海外インターネットビジネス動向
News Volume 76 2000年11月15日
オーダー集中時期の対処法
昨年のホリデーシーズンに多くのクレームを経験した米国のネット企業では、今年その教訓を生かした取組みを行なっています。「希望した商品の在庫がない」「指定した日に商品が届かない」など、インターネットユーザーの注文が集中する時期ならではのクレームが発生しているのです。プレゼント用に購入されることの多い商品を扱うウェブサイトでは、この時期をどのように対処して乗り切るかが重要な課題となっているのです。
日本においても、これから始まるお歳暮商戦をはじめとして、お中元・クリスマスなどギフト関連の商品を扱うサイトでは、一時期にオーダーが集中することがあるでしょう。そのような時期の対処法を検討することは、自社サイトの信頼向上に大変重要なことになっているのです。
今回のニュースレターでは、ワイン販売を行う「wine.com」のサイトを事例に、注文が集中する時期にどのような視点でサイトのコンテンツ作りを行えばよいのかを解説してみましょう。
今回取り上げる事例
Wine.com:
http://www.wine.com/
1. 欠品の防止策
オンラインショッピングの経験を徐々に重ねるユーザーの中には、注文をしたにも関わらず在庫がなく、予想以上の日数を待たされたという経験を持つ人が少なからずいます。このような問題を防ぐには、在庫表示を行い、欠品している商品情報はウェブサイトに表示しない仕組み作りが理想です。
しかし、この在庫表示を行うためには多額の費用が必要となり、すべてのオンラインショップが対応できるシステムではありません。そこで、この解決策として、在庫に余裕を持たせたお薦め商品を目立つ形で紹介するアプローチが考えられます。
Wine.comのようにネット販売に特化した著名サイトでも在庫表示は行っていません。しかし、この時期に「トップ10ホリデーギフト」というコーナーを設けることで、ユーザーのオーダーを十分に在庫があるお薦め品へと誘導しています。この方法を取り入れることで、ユーザーから商品が届かないというクレームが減少し、すべての商品に必要以上の在庫を抱えなくてもよいという企業メリットも生まれるのです。
2. 配送締切日の明示
最終注文日を、送付先の州ごとに掲載しています。たとえば、感謝祭前の現在、カリフォルニア州に標準的な配送方法でワインを送るのであれば、11月16日までにオーダーをしなければならないことが分かります。この配送日程に関しては、ワインだけ・ワイン以外の商品・ワイン付きのギフトバスケット・ワインなしのギフトバスケット別に、細かく州毎の配送締切日が書かれています。
注文が集中する時期には、利用するインターネットユーザーにも理解を求め、オーダーを早めてもらう協力をお願いすることも、クレームを起こさない一つのアプローチとなるのです。
Wine.comでは、さらに配送に注意を払っています。
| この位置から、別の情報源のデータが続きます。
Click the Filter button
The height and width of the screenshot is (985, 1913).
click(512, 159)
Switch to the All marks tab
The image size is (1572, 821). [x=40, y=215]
ショッピングカートに商品を入れた際の最初のページは、簡単な配送先情報を確認する画面となっています。米国であれば州を選択し、海外であれば国名を選択することになります。このような仕組みをショッピングの早い段階で組み入れることで、ユーザーが最終的に落胆する度合いを軽減しているのです。もし、時間をかけて商品を選び、申込み段階の最後の最後になってこの商品はこの地域には配送できませんというのではかなりの失望となり、クレームにまでなりかねないのです。(州によっては酒類の販売を禁止しているなどの理由があります)
3. 配送費用の明示
ショッピングカートに商品を入れたユーザーの過半数が最終的なオーダーに至らなかったという統計があります。この主な理由として、「思った以上に配送費用が高かった」ことが挙げられます。オーダーが集中する時期には、買い手も売り手も余裕がないことが多いのではないでしょうか。そのような時にはなおさら、ショッピングの最終段階以前に、配送費用について分かりやすく情報提供することが両者にとってメリットとなるのです。
Wine.comの配送情報のコーナーには、米国の州名と送付可能な国名が一覧となっています。各州名をクリックすると、ワインもしくはワイン以外の商品の配送に必要な日数とあわせて、配送費用の情報が細かく示されています。商品区分と購入合計額に従い、いくらの配送費用が必要となるのかが分かりやすく理解できるのです。
ユーザーがせっかく心を込めて送ろうとするギフト商品の在庫がない。予定通りの日にプレゼントが届かない。このようなことが起こるとユーザーの落胆は大きく、オンラインショップに対する信頼感もなくなってしまいます。家にいながら、便利に商品を選ぶことができる環境が徐々に整い始めているネットビジネスの活性化のために、商品の発送システムや物流などのインフラ部分も考慮したネットビジネスの運営が必要となっているのです。